Daher lasse uns einfach in Ruhe und mache es wie du willst- da du ja schon alles zu wissen glaubst. 

Wir sind hier im SPS-FORUM und nicht in der Quatschbude (es sei denn du postest im Stammtischbereich, der ist dafür da)

Frank


----------



## JensCS (16 März 2011)

IBFS schrieb:


> Daher lasse uns einfach in Ruhe und mache es wie du willst- da du ja schon alles zu wissen glaubst.
> Frank



OOOHHHH
Schaaaade

Ich fand das ganze wurde gerade erst richtig lustig.

Aber du hast ja absolut recht.*ACK*



Zefix schrieb:


> Auf gehts weiter, hab mir grad n Bier geholt



Den gleichen Gedanken hatte ich auch:s6:

Hoffentlich gibts noch ne Runde


----------



## Nordischerjung (16 März 2011)

@IBFS
du postest um 08.41 Uhr, das liest er frühstens um 12.30Uhr, er ist ein Student :sm13: . Also nicht schon vorm Frühstüch so aufregen :s10:


----------



## Gerhard K (16 März 2011)

Nordischerjung schrieb:


> @IBFS
> du postest um 08.41 Uhr, das liest er frühstens um 12.30Uhr, er ist ein Student :sm13: . Also nicht schon vorm Frühstüch so aufregen :s10:


Dein Wort in Gottes Ohr. Sonst gibts nur im Kabarett so gute Unterhaltung. Wäre schade, wenn wir da nicht noch etwas bekommen würden.
LG


----------



## Ralle (16 März 2011)

@Michael

Ich würde mal folgendermaßen beginnen.
1. Du versiehst alle Schaltelemente mit einer Symbolik oder zumindest mit einem Kommentar.
2. Du gibst jedem Netzwerk eine Überschrift, die beschreibt, was der Code in diesem Netzwerk bewirken soll.
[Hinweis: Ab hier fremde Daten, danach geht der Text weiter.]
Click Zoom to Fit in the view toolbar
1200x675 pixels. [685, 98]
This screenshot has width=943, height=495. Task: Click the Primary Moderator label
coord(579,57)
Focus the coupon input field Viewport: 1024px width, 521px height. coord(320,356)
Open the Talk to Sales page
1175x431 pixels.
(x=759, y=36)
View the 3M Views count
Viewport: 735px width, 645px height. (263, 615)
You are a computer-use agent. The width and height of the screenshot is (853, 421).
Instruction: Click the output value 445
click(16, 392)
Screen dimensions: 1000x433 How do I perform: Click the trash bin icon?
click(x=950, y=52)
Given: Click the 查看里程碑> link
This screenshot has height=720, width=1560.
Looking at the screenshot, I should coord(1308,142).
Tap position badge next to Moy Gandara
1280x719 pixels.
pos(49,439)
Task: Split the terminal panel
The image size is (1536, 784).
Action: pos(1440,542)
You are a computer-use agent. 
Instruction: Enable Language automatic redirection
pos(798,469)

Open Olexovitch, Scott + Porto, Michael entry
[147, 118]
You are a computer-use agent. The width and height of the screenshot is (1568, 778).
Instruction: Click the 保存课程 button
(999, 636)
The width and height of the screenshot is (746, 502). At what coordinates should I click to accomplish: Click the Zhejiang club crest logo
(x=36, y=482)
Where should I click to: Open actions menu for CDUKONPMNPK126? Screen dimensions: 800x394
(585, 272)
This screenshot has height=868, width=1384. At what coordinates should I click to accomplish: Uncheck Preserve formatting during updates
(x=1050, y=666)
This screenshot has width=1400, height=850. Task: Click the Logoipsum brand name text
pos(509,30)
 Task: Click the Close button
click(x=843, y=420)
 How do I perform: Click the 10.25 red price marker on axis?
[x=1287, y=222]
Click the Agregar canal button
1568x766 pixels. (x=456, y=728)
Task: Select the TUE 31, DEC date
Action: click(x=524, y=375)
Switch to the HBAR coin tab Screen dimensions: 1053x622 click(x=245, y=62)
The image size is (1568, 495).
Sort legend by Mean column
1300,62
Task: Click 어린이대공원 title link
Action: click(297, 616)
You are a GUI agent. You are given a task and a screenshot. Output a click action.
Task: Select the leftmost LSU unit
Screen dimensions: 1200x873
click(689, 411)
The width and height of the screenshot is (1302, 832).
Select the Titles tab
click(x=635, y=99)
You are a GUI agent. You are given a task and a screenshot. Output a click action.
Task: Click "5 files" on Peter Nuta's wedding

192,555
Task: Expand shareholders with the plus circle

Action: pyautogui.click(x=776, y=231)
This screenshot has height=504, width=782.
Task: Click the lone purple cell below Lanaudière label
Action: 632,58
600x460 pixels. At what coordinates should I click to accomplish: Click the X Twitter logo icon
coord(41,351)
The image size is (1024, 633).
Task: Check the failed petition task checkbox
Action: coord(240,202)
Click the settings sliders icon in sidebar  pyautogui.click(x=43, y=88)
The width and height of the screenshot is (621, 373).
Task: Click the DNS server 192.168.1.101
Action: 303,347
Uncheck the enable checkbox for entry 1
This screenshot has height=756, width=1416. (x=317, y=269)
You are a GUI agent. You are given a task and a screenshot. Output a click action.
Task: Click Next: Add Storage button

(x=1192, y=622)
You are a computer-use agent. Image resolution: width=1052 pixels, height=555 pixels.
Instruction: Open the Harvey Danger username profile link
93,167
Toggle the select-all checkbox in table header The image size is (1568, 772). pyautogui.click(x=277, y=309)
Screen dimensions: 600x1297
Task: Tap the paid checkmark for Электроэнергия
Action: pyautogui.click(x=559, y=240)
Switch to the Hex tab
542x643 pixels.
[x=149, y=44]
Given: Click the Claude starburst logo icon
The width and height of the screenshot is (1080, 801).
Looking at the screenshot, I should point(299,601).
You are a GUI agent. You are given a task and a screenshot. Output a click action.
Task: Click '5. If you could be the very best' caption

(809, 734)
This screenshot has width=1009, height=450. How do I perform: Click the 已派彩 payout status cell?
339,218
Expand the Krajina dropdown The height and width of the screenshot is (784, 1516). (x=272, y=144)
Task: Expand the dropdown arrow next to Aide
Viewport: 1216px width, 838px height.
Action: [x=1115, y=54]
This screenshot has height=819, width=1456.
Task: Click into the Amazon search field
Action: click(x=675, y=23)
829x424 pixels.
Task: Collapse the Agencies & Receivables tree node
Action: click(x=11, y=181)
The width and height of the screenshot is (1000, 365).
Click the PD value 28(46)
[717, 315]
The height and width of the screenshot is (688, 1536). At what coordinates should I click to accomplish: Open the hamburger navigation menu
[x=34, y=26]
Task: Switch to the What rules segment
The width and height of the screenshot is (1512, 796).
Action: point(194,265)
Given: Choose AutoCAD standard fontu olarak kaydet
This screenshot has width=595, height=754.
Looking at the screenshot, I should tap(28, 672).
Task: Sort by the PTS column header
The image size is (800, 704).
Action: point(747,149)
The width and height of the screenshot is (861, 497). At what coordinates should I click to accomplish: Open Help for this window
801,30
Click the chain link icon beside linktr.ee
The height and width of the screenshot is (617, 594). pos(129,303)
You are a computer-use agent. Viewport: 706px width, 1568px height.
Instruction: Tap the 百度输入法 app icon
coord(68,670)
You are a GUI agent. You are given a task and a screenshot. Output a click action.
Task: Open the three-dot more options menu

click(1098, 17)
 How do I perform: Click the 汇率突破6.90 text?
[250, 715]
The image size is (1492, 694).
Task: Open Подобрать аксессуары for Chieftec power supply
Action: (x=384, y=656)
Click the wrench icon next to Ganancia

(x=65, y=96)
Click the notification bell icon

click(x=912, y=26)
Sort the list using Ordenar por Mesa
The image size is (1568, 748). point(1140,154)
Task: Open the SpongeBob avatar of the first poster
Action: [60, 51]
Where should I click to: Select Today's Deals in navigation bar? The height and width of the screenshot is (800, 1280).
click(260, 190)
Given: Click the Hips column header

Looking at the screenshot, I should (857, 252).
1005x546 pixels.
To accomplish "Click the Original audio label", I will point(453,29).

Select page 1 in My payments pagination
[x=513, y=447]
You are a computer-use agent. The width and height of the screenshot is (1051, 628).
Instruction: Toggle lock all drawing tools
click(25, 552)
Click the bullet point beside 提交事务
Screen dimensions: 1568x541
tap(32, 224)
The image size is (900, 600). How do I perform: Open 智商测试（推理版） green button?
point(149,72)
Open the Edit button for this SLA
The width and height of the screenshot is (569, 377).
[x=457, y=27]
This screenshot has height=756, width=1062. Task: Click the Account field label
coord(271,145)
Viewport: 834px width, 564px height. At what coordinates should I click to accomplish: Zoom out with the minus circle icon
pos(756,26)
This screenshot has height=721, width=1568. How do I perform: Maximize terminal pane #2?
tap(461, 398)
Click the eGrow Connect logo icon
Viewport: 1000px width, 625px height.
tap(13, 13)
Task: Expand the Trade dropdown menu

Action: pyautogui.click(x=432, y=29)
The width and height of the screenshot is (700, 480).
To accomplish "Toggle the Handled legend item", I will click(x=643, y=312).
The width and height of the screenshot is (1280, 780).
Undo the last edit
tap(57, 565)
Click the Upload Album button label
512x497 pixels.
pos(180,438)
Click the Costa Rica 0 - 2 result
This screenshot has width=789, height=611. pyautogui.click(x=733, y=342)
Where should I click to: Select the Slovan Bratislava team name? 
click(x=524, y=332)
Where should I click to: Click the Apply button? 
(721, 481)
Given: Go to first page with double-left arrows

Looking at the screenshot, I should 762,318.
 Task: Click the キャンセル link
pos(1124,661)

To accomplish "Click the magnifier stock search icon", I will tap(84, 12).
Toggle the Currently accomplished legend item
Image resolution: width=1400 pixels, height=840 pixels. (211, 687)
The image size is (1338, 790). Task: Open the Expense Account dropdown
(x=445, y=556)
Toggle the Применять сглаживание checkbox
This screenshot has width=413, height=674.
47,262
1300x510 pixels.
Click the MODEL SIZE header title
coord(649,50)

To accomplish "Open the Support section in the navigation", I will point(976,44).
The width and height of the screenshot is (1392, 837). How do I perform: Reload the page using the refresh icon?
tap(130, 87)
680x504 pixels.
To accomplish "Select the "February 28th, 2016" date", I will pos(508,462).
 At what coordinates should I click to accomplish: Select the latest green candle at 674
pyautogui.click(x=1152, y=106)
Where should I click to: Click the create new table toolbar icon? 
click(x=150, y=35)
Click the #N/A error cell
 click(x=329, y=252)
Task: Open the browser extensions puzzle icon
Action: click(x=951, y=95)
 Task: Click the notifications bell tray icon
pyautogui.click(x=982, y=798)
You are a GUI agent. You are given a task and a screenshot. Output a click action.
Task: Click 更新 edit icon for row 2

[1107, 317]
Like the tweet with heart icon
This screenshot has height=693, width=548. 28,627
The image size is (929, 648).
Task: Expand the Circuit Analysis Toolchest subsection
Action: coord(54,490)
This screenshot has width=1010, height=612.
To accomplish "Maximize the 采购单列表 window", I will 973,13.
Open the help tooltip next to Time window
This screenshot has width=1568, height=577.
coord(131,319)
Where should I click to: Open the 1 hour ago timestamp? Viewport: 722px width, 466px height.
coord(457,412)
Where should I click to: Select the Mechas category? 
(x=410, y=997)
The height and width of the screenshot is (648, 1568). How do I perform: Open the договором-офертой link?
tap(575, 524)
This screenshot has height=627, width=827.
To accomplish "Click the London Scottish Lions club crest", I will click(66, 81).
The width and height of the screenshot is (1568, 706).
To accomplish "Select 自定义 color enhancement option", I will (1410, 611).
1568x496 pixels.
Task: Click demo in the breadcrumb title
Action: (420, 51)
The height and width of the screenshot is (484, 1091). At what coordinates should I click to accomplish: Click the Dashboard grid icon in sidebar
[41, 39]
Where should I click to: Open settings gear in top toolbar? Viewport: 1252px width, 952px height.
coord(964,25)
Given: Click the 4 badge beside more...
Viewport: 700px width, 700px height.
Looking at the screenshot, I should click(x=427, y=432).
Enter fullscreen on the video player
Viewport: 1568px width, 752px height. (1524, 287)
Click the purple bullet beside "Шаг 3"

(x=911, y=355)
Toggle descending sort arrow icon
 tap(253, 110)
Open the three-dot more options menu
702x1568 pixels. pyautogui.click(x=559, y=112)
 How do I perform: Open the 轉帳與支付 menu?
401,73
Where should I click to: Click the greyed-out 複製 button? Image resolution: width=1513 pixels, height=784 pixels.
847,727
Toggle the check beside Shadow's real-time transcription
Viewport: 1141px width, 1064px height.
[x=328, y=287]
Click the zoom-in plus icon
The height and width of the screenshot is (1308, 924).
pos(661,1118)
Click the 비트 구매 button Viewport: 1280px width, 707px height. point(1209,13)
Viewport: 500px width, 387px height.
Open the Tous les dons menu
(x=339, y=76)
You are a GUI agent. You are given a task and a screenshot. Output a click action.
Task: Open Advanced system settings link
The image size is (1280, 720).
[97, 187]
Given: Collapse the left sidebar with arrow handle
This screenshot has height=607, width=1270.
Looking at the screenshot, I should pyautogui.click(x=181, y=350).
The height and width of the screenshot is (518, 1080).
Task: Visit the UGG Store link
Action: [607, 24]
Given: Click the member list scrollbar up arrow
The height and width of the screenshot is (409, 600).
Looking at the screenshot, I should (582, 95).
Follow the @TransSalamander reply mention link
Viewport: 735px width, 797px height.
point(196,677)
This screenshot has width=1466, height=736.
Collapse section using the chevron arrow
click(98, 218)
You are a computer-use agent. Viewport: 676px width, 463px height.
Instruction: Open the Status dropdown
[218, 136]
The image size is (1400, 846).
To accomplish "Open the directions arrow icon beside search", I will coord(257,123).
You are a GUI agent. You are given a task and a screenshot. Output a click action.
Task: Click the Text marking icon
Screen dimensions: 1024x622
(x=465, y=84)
Wenn du das getan hast, ist dir erst einmal die Funktion des schon vorhandenen Programmcodes klar, ansonsten stellst du hier Fragen dazu.
Anhand der vorhergehenden Analyse und der Aufgabenstellung überlegst du dir, was denn noch im Code fehlt.
Das wäre dann noch zu schreiben, bei Fragen ebenfalls hier einzustellen und gegebenfalls zu diskutieren.
Ergebnis wäre ein lauffähiges Programm.

@Alle
Ich denke, er hat nun vielleicht verstanden, was wir als Voraussetzung erwarten. Es ist doch kaum unsere Aufgabe, Anfänger und Hilfesuchende grob zu verjagen, auch wenn sie sich etwas schwer tun mit der Materie und mit der nötigen Zuarbeit, um ihnen schnell und effektiv helfen zu können. 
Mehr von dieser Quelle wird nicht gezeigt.